The debate on creating new provinces from different corners of the countries is a healthy sign and a direct result of a democratic phase, howsoever uncertain it might be.
In a 2009 survey conducted by the Urban Institute/Nielsen, Pakistani citizens were clear in stating that the federal and provincial governments and bureaucrats were least responsive to their needs and concerns. However, they found the local governments and elected representatives far more responsive. The findings of this survey are not surprising, given that mammoth provincial bureaucracies rule the poor and the disadvantaged through a web of patronage, corruption and malfeasance.
For instance, take the case of the Punjab. A province almost the size of Germany wants to rule a poor, remote region such as Dera Ghazi Khan from Lahore. Or take the case of Sindh; a distant Karachi is in charge of the impoverished and drought-stricken communities of Tharparkar. It is not just an issue of centralization, but of a near-collapse of citizen-state relations. Since 2008, the elected governments have also rolled back the ill-fated devolution reforms introduced by Musharraf’s regime in 2002. New laws are still to be legislated and judging by the past performance of our provincial elites, the future local governments will have little powers and shall remain starved of resources to undertake local development.

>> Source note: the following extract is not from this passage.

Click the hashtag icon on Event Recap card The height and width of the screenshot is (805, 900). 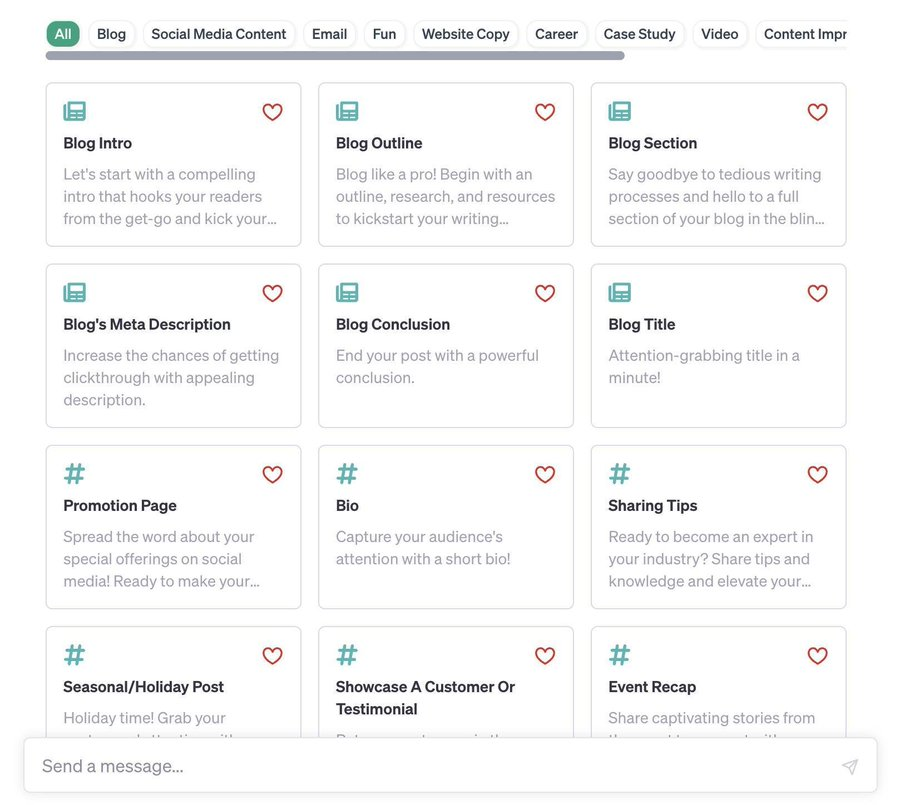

The dysfunctional state of Pakistan – already judged as a failed one – needs to reinvent itself if it has to survive. There are numerous regions and districts where the state is hardly present or in a position to serve the citizenry. South Punjab, most of Balochistan, and several parts of Khyber-Pakhtunkhwa fall into this category. Add to this, the no-go areas such as FATA and PATA agencies, and the semi-citizenship zones such as AJK and Gilgit-Baltistan, we can easily assess what ails the Pakistani state? Centralised, distant, and unresponsive governance arrangements have eroded the citizen trust in the state
It is therefore imperative that new governance units be carved out from the existing unmanageable and misgoverned provinces that function in tandem with efficient local governments. The Punjab should at least be divided into four provinces, KP into at least two, and Sindh should also be separated from the messy Karachi that consumes most of the energies of the provincial government. Finally, it is baffling to note that no such move has been considered for Balochistan which currently is an unwieldy province and which needs to be divided into at least three units. The numbers are irrelevant as long as the economic and political viability of the new provinces is properly assessed and tabled for public debate to be followed by referenda.
If this is not done, the Pakistan state, assuming that it has not failed yet, will soon be headed towards failure.